Кант уходил мелким, чуть подпрыгивающим шагом. Леше остро захотелось крикнуть в подлую спину что-нибудь оскорбительное напоследок. И он крикнул:
— Нравственный императив? Да? Императив?
И расхохотался максимально обидно.
Кант, не оборачиваясь, показал Леше средний палец и пошел дальше по дорожке, уменьшаясь в размерах.

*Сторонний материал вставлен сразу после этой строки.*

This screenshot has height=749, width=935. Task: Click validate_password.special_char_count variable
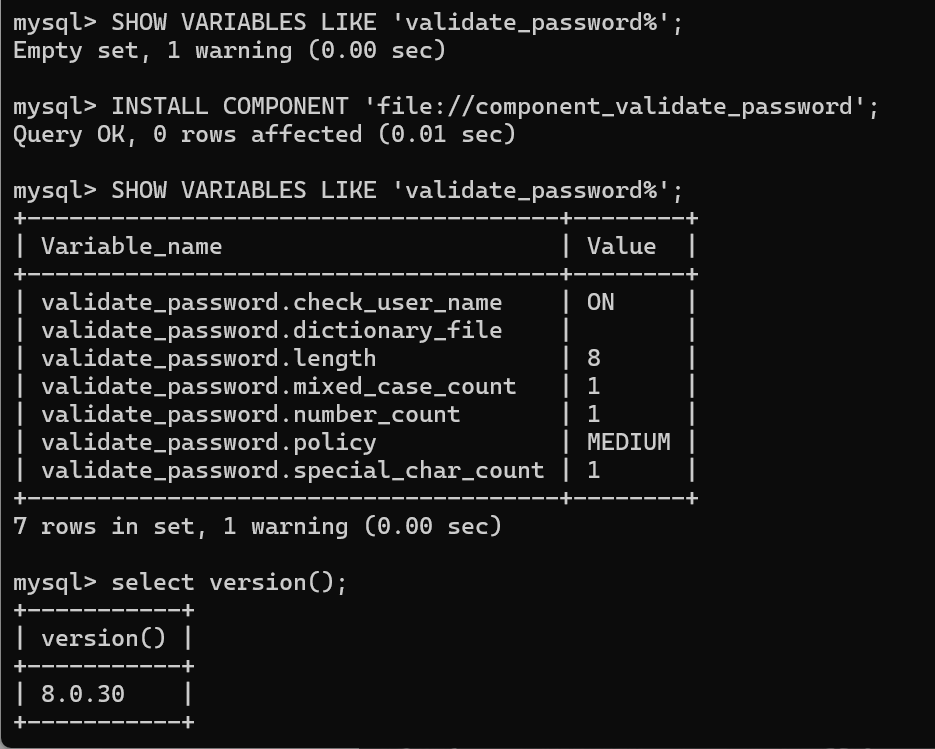[x=292, y=470]
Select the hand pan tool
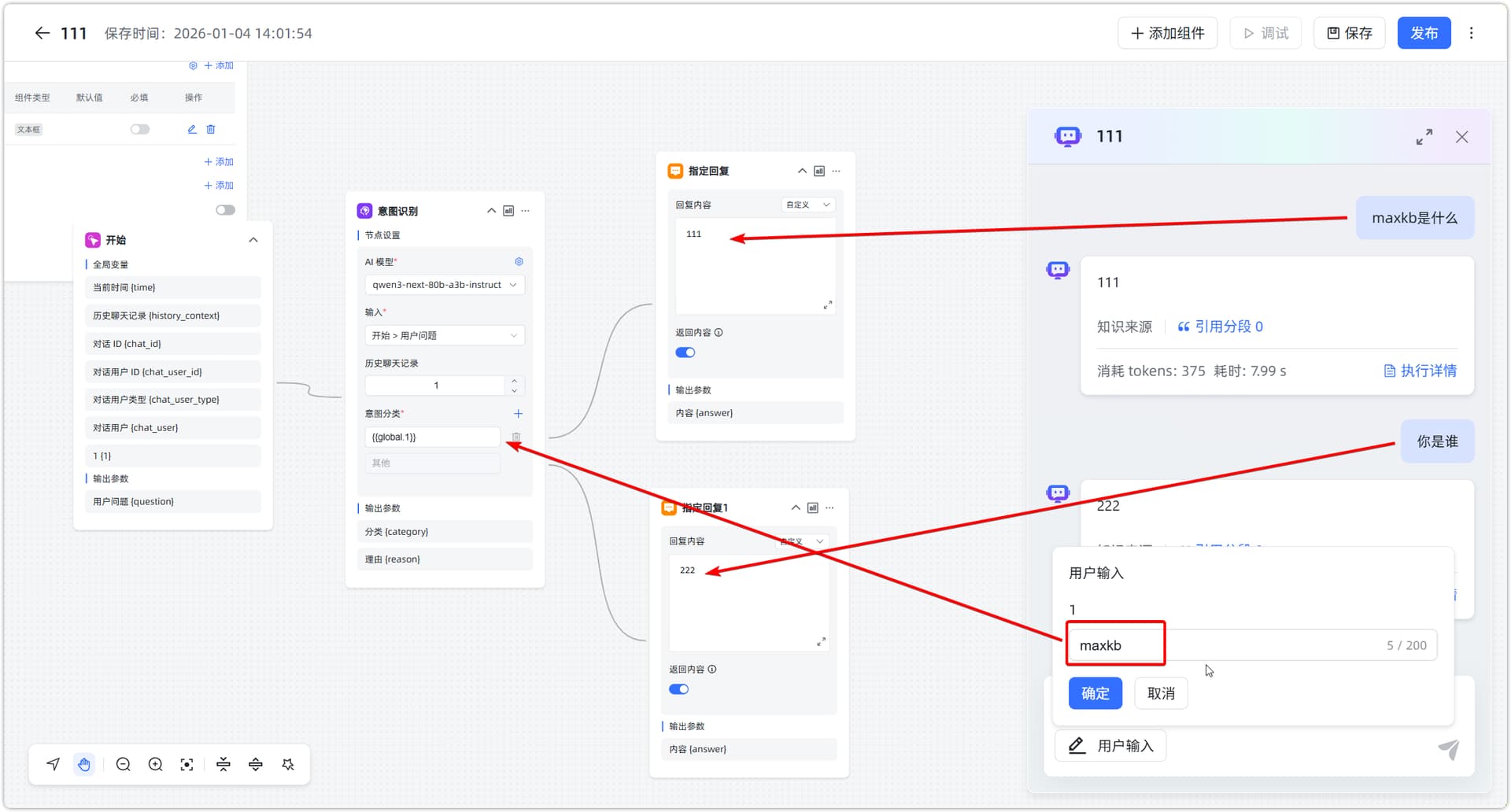 84,765
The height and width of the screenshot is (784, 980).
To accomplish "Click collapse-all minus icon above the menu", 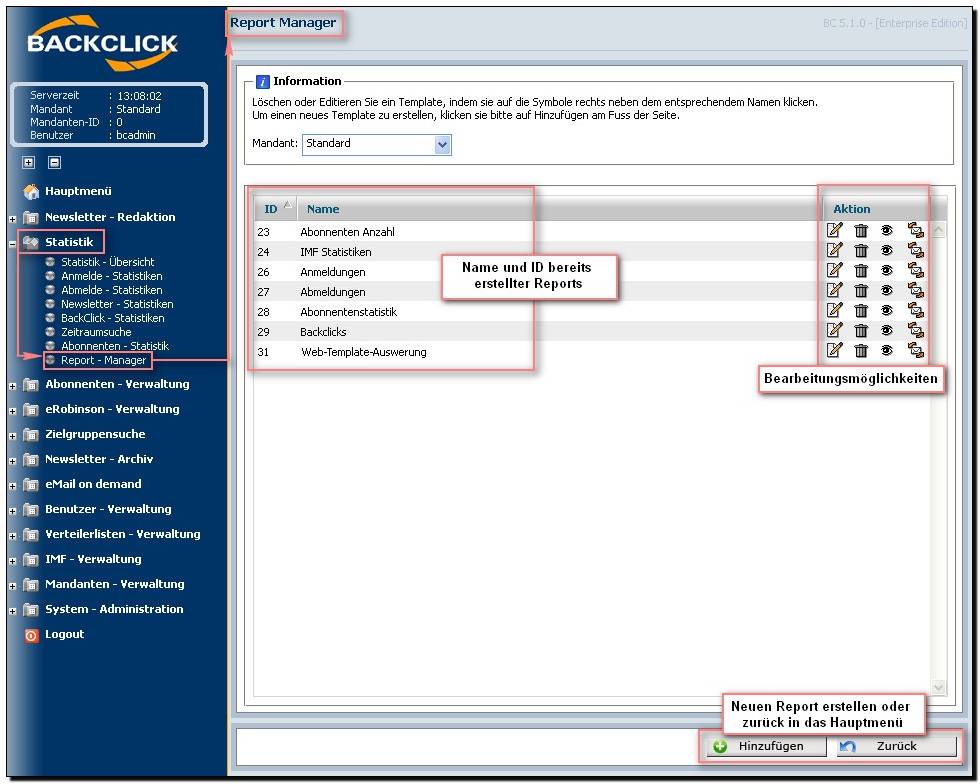I will pos(55,162).
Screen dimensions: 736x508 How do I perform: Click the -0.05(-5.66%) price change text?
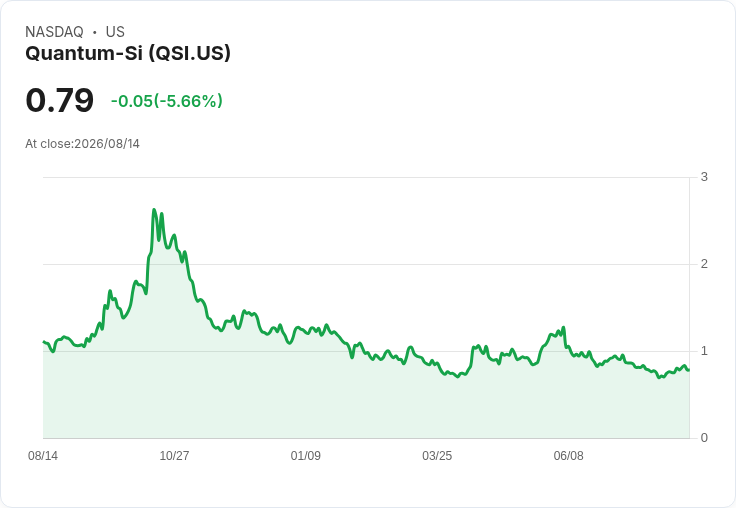pyautogui.click(x=167, y=101)
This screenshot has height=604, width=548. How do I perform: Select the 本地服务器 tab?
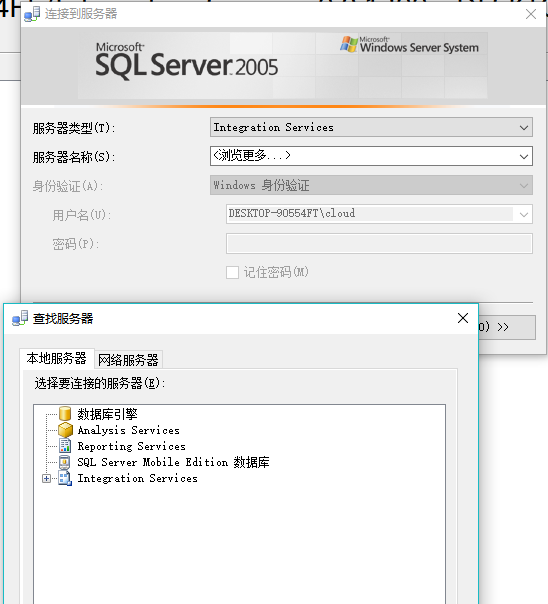(x=57, y=359)
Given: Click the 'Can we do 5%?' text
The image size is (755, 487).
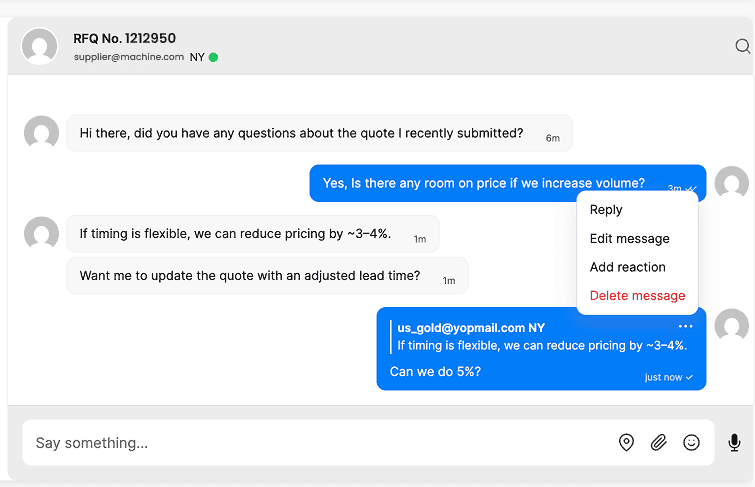Looking at the screenshot, I should (435, 372).
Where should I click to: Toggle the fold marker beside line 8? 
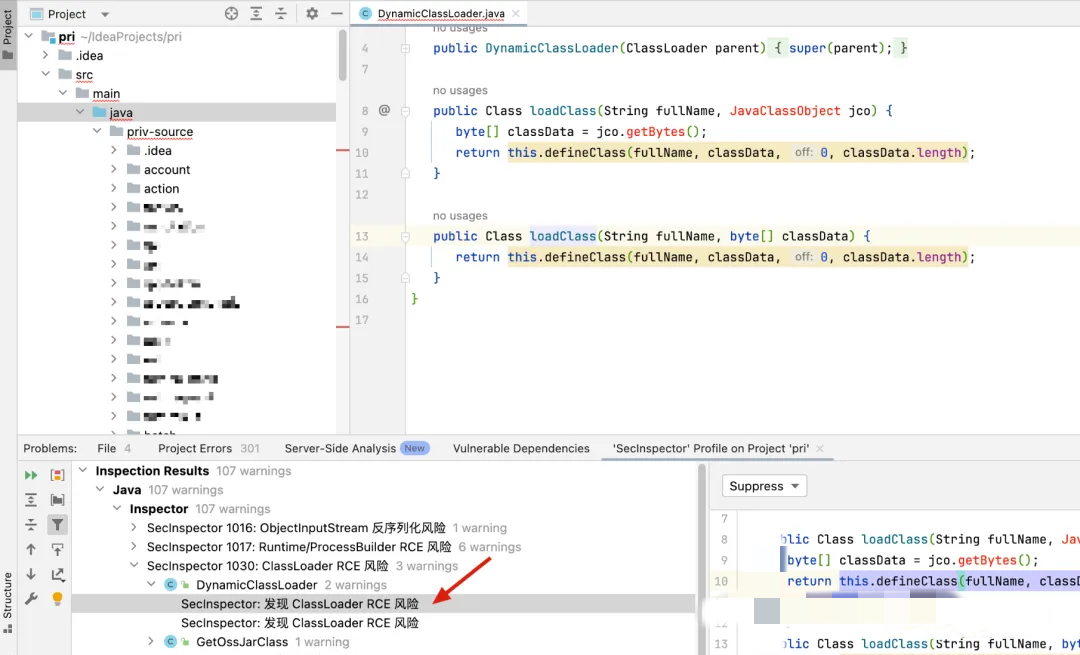(x=405, y=111)
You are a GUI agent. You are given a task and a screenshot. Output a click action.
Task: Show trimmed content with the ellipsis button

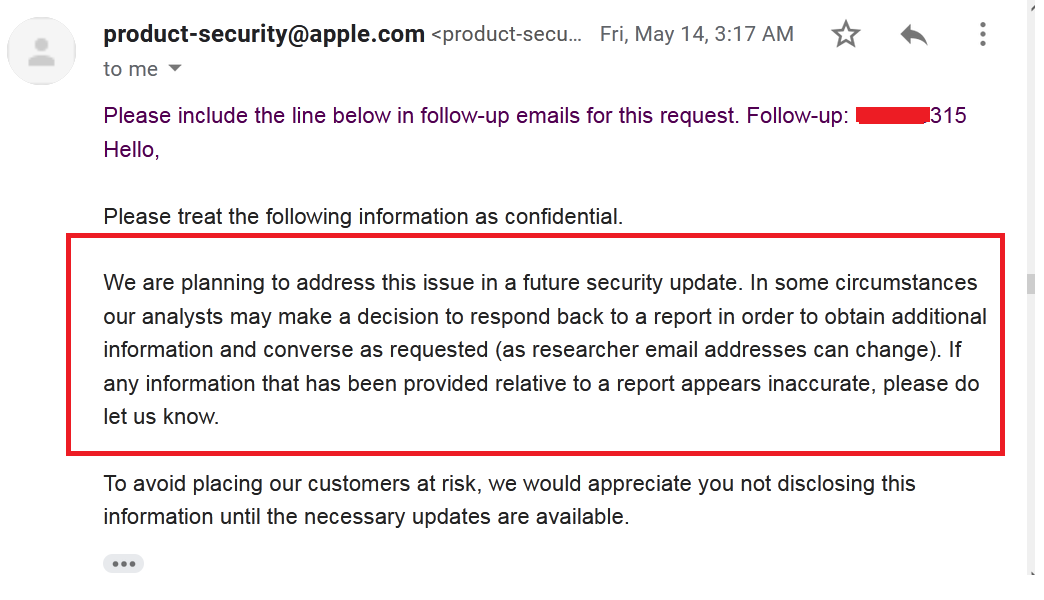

Леша хотел догнать его и вдарить с размаху бутылкой по маленькой наглой голове, как Штирлиц этого… тоже немца… но ноги его подкосились, и он рухнул на скамейку и заплакал. А отплакавшись, пошел и взял еще пузырь паленого красного, чтобы пропасть из этого мира насовсем.
Иммануила Канта в райцентре больше не видели.
А Лешу видят регулярно, пьяненького и молчаливого. Ближе к ночи он выходит посидеть на свою лавочку у детской площадки, задирает голову навстречу рваным облакам — и все бормочет себе что-то под нос, решая в уме печальное уравнение.